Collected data
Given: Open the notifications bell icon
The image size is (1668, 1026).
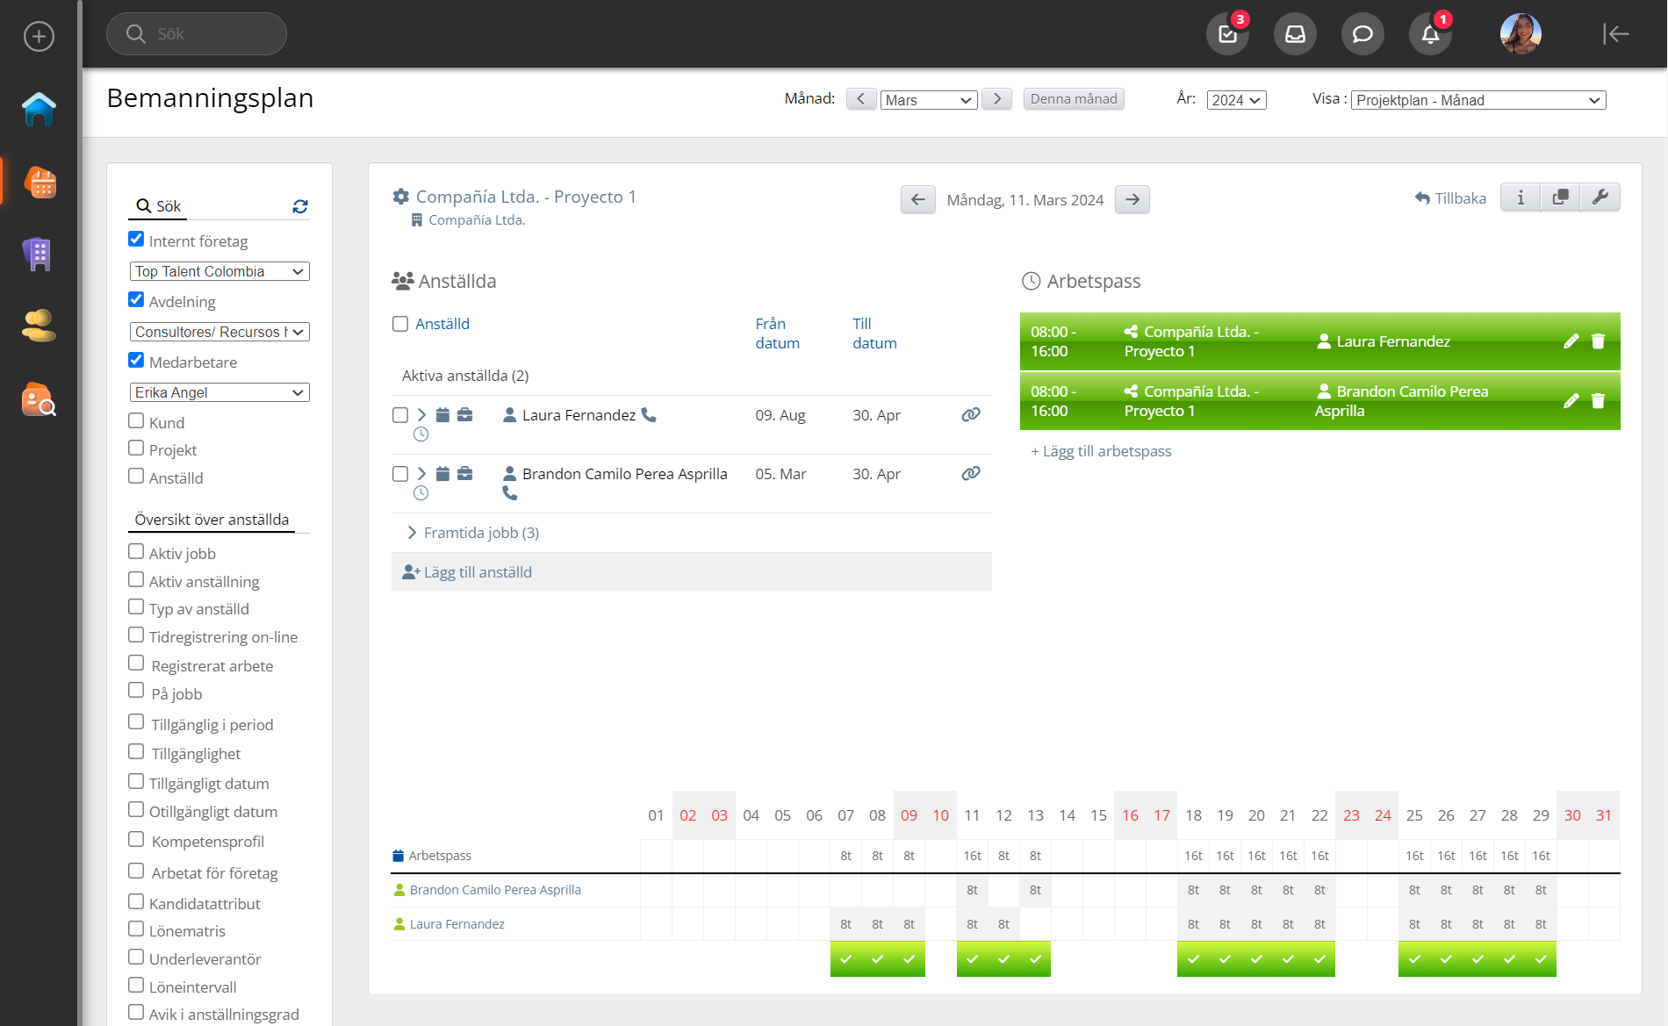Looking at the screenshot, I should 1430,34.
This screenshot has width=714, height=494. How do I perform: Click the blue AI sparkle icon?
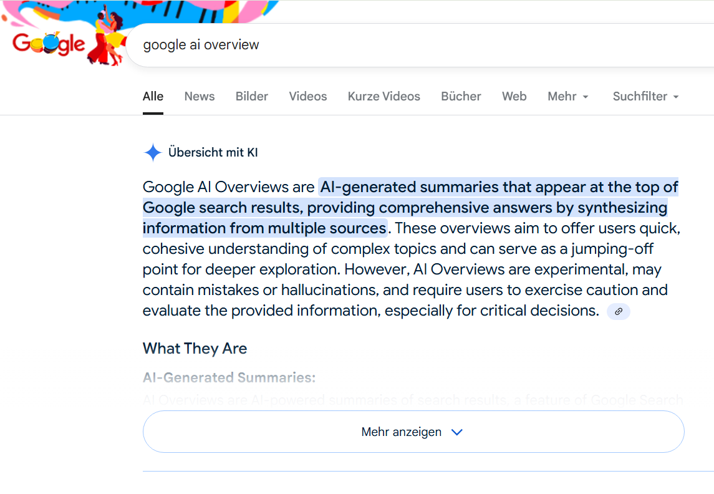pyautogui.click(x=153, y=153)
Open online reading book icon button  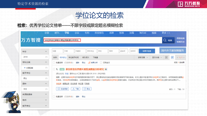(62, 89)
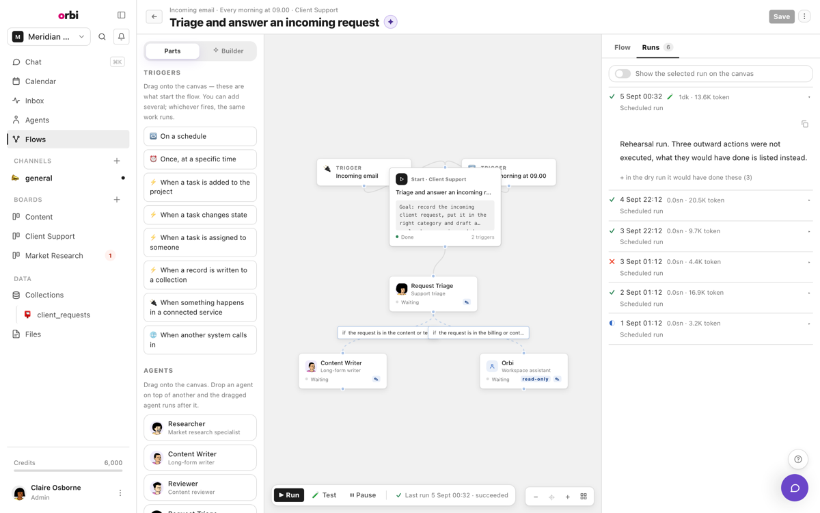The image size is (820, 513).
Task: Open the flow more options menu
Action: click(804, 16)
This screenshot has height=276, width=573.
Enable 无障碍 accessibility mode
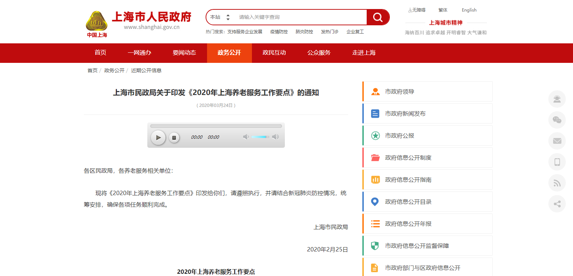coord(417,10)
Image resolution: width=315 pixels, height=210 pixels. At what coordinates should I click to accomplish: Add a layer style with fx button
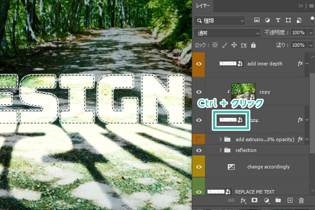[x=243, y=200]
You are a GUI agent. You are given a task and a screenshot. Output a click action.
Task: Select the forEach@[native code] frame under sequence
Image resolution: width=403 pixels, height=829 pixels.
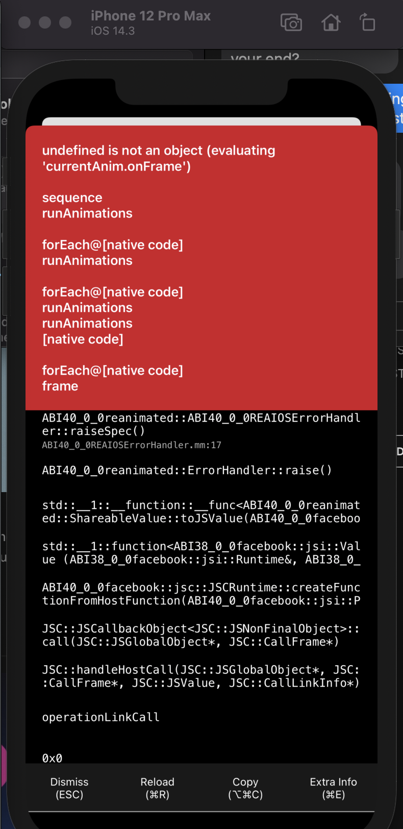[x=113, y=245]
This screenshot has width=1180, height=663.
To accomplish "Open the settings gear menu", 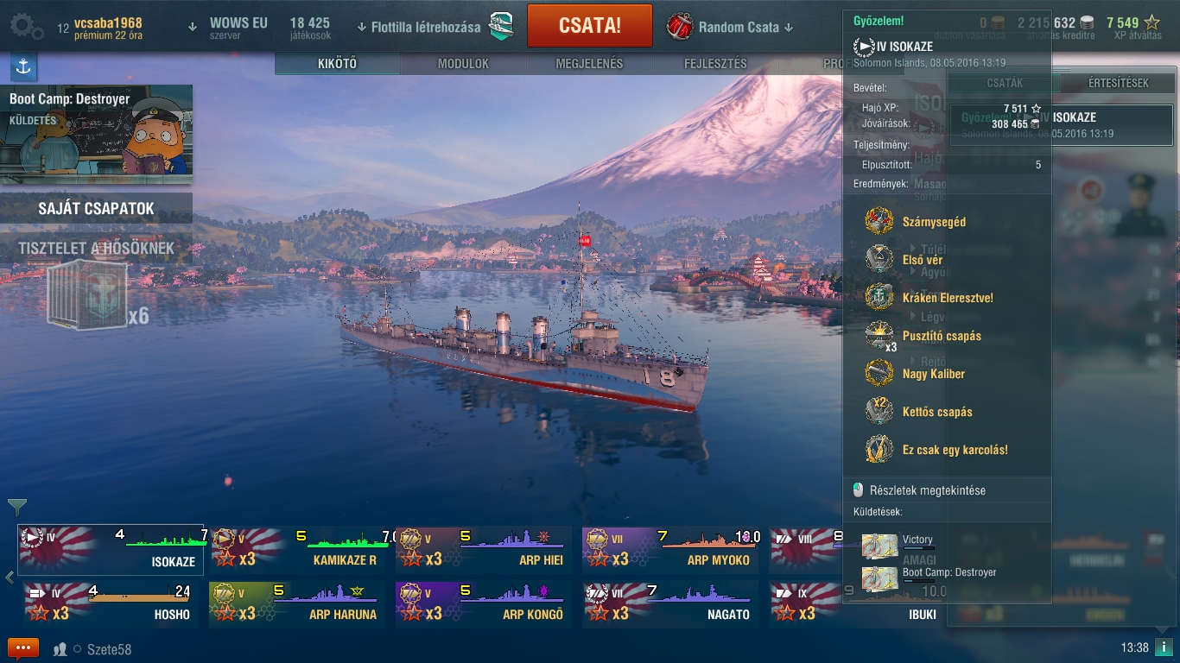I will [x=26, y=27].
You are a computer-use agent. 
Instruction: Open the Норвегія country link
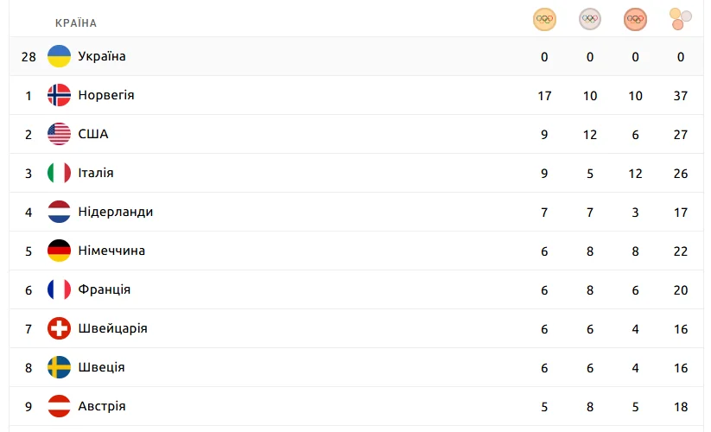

- Task prompt
Copy the lines above that hold the word "agent".

- Result
You are a GUI agent. You are given a task and a screenshot. Output a click action.
You are a computer-use agent. 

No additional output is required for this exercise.